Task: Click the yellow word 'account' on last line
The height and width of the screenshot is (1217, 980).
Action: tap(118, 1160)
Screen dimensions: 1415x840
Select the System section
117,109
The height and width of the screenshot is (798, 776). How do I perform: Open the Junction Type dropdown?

---

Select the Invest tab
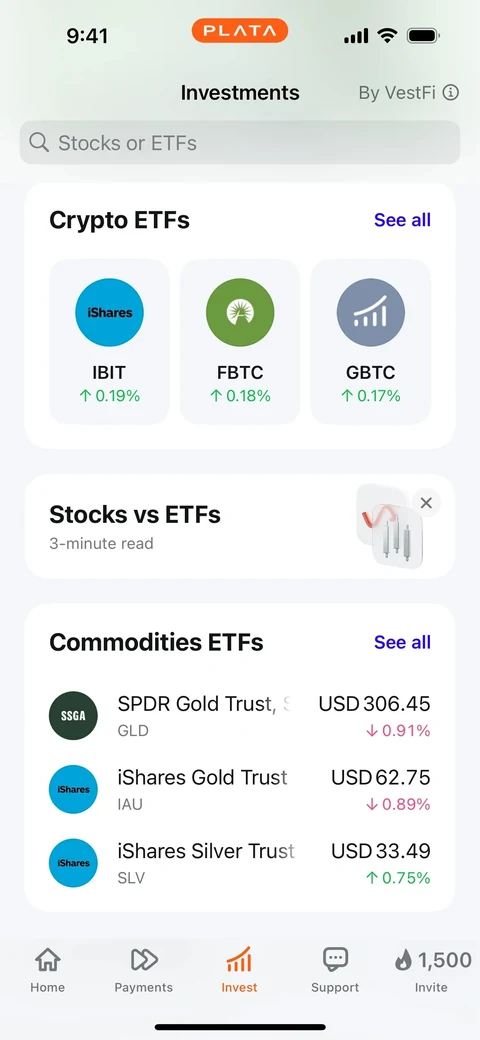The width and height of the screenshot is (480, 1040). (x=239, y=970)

**WORK INSTRUCTIONS**
Rewrite the stretch of data from the line containing "Screen dimensions: 1415x840" through the line containing "The height and width of the screenshot is (798, 776).", renaming "Junction Type" as "Connection Type" and leaving everything else unchanged.

**IN RESPONSE**
Screen dimensions: 1415x840
Select the System section
117,109
The height and width of the screenshot is (798, 776). How do I perform: Open the Connection Type dropdown?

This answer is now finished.